Pharmacophore-targeted fluorescence sensing of ibrutinib via Michael addition-induced electron transfer on thiol-functionalized carbon dots

Abstract

Ibrutinib (IBR), an irreversible inhibitor of Bruton's tyrosine kinase, is commonly used as a first-line therapy for chronic lymphocytic leukemia (CLL) and various other B-cell cancers. Given its narrow therapeutic window and the clinical necessity of long-term administration, accurate therapeutic drug monitoring of IBR in biological fluids is of paramount importance. Herein, we report a novel fluorometric sensing platform for the selective and sensitive determination of IBR based on thiol-functionalized carbon dots (HS-CDs).
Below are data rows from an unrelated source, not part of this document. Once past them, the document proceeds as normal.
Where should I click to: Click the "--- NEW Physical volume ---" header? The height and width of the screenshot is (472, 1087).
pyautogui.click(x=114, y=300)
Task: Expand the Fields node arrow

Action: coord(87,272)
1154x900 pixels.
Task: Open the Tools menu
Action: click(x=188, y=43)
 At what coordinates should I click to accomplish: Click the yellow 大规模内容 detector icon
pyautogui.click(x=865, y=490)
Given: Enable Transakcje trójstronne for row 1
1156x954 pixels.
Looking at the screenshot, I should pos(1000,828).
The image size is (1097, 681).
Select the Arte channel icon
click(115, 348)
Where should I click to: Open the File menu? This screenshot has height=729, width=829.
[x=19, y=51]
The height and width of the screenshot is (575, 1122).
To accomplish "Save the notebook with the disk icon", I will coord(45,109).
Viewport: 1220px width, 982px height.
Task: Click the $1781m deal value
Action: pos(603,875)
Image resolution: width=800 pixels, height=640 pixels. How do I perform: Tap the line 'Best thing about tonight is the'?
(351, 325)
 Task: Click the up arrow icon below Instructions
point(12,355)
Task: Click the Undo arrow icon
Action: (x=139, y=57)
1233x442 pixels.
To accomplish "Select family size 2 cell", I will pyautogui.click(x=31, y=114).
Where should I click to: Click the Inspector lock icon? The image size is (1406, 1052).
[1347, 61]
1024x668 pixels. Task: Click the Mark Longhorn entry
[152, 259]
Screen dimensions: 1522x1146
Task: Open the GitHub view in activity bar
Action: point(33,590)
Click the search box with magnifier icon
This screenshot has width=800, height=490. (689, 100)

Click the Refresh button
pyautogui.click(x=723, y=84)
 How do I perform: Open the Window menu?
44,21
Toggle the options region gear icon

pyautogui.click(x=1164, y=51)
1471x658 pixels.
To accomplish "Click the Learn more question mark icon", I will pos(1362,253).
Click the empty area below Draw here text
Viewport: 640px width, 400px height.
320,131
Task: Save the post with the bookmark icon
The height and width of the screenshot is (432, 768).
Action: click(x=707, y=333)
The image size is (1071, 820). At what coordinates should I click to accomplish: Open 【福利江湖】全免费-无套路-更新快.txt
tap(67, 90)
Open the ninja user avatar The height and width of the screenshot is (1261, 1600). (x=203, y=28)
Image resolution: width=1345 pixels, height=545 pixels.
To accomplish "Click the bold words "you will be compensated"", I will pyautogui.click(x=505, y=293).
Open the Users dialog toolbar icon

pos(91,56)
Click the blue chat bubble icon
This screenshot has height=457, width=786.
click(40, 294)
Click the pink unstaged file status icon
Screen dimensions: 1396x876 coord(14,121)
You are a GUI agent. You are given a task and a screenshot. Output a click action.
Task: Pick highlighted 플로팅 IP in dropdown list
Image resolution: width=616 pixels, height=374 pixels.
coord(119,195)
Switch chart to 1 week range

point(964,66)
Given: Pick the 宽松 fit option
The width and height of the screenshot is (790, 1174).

The sensing mechanism relies on the specific covalent interaction between the –SH groups on HS-CDs and the electrophilic acrylamide moiety of IBR through a rapid Michael addition reaction, which anchors IBR to the CD surface. This binding modifies the local electronic environment of the carbon dots and promotes efficient electron interaction between the electron-rich nitrogen-containing groups of IBR and the CD fluorophore, collectively leading to a concentration-dependent enhancement of fluorescence. The sensor, under optimized conditions, responded linearly from 1.0 to 30.0 ng mL⁻¹, with a minimum detectable concentration of 0.21 ng mL⁻¹. The practical applicability of the platform was demonstrated through the direct quantification of IBR in human serum samples collected from CLL patients, achieving satisfactory recovery values (97.0–100.2%) with minimal sample preparation. The proposed method has strong potential for routine therapeutic drug monitoring in CLL patients undergoing ibrutinib therapy.